Bigger Than Life
Where: The Belcourt
When: Nov. 26-27
“You want to be a man, don’t you?” snaps schoolteacher James Mason to his football-challenged little boy; the question lies at the heart of the scalding melodramas director Nicholas Ray made in the 1950s with actors who embodied the era’s macho ideal — Humphrey Bogart (In a Lonely Place), Robert Mitchum (The Lusty Men), John Wayne (Flying Leathernecks), Robert Ryan (On Dangerous Ground). This 1956 problem drama may be the most devastating of the bunch: Its then-controversial topic is experimental cortisone treatment, but the true subject is the stigma of not being husband, daddy or breadwinner enough to meet the imposed standards of success.

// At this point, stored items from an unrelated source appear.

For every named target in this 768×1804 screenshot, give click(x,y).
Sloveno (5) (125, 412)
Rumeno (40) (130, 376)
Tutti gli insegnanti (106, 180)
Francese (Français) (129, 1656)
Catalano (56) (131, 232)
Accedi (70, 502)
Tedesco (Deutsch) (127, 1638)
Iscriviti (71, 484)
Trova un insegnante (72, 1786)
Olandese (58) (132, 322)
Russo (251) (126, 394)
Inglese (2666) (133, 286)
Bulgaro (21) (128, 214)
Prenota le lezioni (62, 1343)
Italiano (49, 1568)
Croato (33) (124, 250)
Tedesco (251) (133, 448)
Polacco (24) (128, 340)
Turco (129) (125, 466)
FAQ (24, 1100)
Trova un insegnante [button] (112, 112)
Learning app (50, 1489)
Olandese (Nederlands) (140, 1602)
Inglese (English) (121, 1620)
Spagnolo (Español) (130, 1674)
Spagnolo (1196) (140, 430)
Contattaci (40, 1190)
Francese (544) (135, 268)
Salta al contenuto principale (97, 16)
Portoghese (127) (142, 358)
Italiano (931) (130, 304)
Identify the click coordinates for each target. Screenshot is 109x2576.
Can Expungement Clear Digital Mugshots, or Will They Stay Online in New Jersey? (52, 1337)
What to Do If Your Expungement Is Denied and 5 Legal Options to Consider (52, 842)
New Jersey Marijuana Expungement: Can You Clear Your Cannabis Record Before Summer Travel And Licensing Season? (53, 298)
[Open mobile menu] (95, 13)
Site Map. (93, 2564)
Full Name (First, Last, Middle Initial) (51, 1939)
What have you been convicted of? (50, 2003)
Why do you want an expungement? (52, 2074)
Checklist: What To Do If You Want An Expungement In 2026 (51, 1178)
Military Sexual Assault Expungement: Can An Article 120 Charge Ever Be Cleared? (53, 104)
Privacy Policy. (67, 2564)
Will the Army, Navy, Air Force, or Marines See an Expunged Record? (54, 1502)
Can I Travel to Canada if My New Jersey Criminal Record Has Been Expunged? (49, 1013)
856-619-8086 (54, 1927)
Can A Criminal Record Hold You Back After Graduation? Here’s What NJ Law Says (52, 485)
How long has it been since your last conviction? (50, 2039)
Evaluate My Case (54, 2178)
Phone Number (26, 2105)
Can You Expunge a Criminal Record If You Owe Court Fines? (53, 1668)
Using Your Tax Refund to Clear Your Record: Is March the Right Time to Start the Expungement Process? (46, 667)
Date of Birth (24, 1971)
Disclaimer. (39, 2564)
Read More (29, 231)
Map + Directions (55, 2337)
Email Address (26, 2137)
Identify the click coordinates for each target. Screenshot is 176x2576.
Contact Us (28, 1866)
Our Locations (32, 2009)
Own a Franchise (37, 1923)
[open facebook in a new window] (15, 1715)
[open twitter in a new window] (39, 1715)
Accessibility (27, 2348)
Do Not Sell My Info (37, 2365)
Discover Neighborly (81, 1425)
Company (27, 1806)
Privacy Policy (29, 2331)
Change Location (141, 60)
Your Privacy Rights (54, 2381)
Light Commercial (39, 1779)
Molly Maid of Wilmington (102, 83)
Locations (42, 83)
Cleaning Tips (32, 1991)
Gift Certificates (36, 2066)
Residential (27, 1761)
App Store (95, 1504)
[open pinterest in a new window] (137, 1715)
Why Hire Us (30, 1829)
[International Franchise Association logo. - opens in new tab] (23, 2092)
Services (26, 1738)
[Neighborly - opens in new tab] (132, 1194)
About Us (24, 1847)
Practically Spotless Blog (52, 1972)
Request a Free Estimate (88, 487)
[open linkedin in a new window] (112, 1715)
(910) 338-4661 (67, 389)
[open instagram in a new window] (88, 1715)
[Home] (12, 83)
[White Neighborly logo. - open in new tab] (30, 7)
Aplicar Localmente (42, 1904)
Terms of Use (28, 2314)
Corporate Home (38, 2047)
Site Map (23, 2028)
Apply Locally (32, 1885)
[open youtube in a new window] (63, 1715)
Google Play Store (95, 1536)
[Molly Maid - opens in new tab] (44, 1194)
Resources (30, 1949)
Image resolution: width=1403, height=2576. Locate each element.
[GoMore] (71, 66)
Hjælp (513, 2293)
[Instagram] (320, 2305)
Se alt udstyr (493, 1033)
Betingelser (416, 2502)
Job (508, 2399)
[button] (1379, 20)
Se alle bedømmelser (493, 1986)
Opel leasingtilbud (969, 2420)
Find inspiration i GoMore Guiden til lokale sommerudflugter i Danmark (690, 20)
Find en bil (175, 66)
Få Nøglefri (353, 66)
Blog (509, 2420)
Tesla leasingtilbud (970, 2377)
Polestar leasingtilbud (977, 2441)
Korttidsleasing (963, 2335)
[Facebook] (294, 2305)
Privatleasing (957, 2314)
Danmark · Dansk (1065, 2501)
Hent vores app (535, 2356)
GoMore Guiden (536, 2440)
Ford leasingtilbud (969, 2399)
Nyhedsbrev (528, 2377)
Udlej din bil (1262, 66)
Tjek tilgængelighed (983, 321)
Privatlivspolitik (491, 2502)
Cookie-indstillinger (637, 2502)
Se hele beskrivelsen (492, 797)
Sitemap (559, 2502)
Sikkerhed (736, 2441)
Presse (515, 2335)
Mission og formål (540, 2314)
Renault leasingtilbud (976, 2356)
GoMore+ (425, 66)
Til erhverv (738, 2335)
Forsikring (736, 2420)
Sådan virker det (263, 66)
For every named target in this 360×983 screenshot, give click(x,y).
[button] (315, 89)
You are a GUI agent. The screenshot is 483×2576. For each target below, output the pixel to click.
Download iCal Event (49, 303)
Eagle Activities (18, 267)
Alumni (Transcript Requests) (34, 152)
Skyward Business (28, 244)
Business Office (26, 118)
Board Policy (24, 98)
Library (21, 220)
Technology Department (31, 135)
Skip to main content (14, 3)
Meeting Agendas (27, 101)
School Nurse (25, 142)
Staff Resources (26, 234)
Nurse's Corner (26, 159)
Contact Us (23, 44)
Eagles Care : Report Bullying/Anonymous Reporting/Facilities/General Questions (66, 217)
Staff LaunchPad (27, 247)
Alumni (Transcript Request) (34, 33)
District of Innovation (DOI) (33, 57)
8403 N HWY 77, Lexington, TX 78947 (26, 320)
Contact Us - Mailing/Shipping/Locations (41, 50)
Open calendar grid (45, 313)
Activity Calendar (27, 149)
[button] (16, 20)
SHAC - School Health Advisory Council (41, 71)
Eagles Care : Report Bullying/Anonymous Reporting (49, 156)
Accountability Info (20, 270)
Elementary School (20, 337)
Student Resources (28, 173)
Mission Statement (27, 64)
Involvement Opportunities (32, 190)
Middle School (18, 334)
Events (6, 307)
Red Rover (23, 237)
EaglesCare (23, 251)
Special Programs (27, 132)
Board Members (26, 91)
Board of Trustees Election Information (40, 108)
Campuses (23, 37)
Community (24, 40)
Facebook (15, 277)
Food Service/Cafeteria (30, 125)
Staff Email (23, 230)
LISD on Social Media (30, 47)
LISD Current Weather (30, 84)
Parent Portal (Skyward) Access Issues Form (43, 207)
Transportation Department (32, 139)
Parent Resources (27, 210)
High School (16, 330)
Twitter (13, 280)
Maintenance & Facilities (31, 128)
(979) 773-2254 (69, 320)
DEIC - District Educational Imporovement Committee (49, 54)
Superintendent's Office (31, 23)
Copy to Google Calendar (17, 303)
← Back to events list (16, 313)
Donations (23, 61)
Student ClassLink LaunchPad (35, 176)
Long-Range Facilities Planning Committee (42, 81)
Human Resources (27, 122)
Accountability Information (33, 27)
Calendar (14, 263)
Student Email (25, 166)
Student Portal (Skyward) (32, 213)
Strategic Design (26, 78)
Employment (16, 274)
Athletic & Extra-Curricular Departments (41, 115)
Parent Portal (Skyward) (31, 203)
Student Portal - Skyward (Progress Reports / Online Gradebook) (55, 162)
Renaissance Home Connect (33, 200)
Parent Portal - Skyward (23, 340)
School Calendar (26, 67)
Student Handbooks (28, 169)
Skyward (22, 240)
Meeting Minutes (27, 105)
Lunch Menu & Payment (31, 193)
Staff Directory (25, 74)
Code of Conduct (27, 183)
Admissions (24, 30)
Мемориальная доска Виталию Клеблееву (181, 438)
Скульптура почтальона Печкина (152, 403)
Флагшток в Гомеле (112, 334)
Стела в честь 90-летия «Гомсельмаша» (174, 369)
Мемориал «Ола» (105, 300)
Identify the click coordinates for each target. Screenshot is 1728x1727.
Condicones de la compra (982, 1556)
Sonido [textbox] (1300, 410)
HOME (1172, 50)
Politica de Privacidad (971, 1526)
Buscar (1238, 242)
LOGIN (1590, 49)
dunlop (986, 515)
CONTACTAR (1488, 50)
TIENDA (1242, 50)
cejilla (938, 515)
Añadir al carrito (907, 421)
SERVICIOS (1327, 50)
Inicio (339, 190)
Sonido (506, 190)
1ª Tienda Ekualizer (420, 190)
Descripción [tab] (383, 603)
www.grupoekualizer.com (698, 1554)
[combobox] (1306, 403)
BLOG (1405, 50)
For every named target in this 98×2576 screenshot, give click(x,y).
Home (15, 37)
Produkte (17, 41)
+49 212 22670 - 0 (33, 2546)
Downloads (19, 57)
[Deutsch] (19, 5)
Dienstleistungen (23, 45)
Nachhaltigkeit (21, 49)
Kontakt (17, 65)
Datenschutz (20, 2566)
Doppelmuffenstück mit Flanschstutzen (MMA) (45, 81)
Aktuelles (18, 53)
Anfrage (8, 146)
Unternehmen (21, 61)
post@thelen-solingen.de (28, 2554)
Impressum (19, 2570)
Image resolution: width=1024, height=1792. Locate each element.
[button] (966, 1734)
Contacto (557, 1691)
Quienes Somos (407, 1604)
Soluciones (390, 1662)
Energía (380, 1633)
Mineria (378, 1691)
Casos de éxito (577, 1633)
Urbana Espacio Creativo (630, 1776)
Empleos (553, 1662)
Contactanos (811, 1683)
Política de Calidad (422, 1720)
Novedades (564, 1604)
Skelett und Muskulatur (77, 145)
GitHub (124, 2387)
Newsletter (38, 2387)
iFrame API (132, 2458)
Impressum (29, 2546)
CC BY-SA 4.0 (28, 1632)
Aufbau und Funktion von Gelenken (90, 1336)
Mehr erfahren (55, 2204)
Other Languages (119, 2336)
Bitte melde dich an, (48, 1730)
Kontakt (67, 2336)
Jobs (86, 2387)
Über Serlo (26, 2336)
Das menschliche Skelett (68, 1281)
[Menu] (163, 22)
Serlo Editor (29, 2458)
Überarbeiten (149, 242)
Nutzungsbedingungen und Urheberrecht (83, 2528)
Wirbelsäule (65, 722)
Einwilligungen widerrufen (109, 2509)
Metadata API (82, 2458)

Facing a deadly ailment, Mason (whose odd casting as a suburbanite only heightens his fish-out-of-water quality) undergoes radical cortisone therapy. It brings relief but turns him into a grotesque caricature of can-do ’50s authoritarianism — a demagogue whose arrogance edges ever closer to fascism, while his wife (Barbara Rush) and adoring son can only look on in terror. With Ray using CinemaScope’s enormity for distorting effect, shooting the star from low angles that inflate his overconfidence, the movie builds to a berserk ending as Mason starts to consider himself a modern-day Abraham who must sacrifice his loved ones to purify them. Cautioned by his wife that God stayed Abraham’s hand, Mason delivers the movie’s chilling signature line: “God was wrong!” Co-starring a young Walter Matthau, the movie screens as part of The Belcourt’s ongoing Ray retrospective.